Prudence dans l’analyse de ce bilan intermédiaire
Bien que les 280,9 millions de dirhams de régularisations volontaires par les particuliers atteints au 22 octobre 2024 soient encourageants, il convient de rester prudent avant de crier victoire totale. En effet, plusieurs éléments incitent à la prudence dans l’analyse de ce bilan intermédiaire. Le comportement habituel des contribuables : comme plus d’un ont pu le souligner justement, il est courant que de nombreux contribuables attendent la toute dernière période, voire les derniers jours, avant de se décider à régulariser leur situation fiscale. Un phénomène de «régularisation de dernière minute» souvent constaté.
La dynamique temporelle : à mi-parcours, il est difficile de préjuger si le rythme actuel des régularisations se maintiendra ou non jusqu’à fin décembre 2024. On peut imaginer une accélération inhabituelle dans les dernières semaines, mais aussi un éventuel essoufflement.
L’objectif global fixé : pour bien juger de la performance finale, il faudra bien sûr la comparer à l’objectif quantitatif que s’était fixé l’administration en termes de montants attendus des régularisations des particuliers pour l’année 2024.

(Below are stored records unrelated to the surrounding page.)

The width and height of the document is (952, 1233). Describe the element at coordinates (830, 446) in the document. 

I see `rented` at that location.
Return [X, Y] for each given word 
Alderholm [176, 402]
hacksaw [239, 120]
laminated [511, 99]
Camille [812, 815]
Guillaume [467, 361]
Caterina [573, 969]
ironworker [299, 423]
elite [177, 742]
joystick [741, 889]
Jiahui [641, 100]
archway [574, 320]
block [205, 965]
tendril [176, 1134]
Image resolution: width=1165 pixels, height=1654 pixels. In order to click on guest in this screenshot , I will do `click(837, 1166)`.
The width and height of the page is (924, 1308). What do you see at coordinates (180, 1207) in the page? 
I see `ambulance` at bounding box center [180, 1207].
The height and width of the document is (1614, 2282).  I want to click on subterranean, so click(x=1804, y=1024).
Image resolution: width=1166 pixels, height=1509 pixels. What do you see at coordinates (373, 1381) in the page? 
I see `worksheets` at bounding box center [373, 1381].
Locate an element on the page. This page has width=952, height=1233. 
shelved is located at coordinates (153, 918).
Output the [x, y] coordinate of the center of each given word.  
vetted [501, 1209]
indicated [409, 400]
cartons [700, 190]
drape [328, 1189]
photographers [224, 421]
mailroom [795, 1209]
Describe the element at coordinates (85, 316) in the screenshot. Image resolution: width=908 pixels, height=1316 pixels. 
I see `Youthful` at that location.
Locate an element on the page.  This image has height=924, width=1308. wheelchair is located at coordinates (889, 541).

Un objectif qui n’est pas précisé ici. Plusieurs scénarios sont ainsi envisageables d’ici fin décembre : un coup d’accélérateur permettant de largement dépasser l’objectif initial, une poursuite du rythme actuel mais un objectif tout juste atteint, un ralentissement marqué, sous les attentes. Bref, ce premier bilan intermédiaire ne permet pas encore de crier victoire définitive. Une analyse avec plus de recul en toute fin d’année sera nécessaire, à la lumière de l’objectif précis, pour mesurer pleinement le réel succès ou non de cette opération de régularisation 2024 auprès des particuliers.
Un précédent encourageant en 2023
En 2023, l’administration fiscale ne communique pas le montant global des régularisations de particuliers, mais les dernières données suggèrent un succès relatif de ces opérations. Le rapport d’activité 2023 de la Direction générale des impôts (DGI) souligne une «performance notable» avec une hausse de 7% des recettes fiscales spontanées (194,97 milliards de dirhams), attribuée aux «actions de promotion de la conformité volontaire».
Cependant, ce chiffre agrège tous les types de contribuables sans distinguer la part respective des personnes physiques et des entreprises. Ensuite, il faut noter que les 280,9 millions représentent déjà près du quart (23,7%) du total des recette fiscales spontanées issues des particuliers en 2023 (50,6 milliards de dirhams selon les chiffres cités). Si ce montant provient bien majoritairement de régularisations volontaires plutôt que de redressements à l’initiative du fisc, il témoignerait d’une véritable prise de conscience des contribuables particuliers quant à l’impératif de mise en conformité spontanée.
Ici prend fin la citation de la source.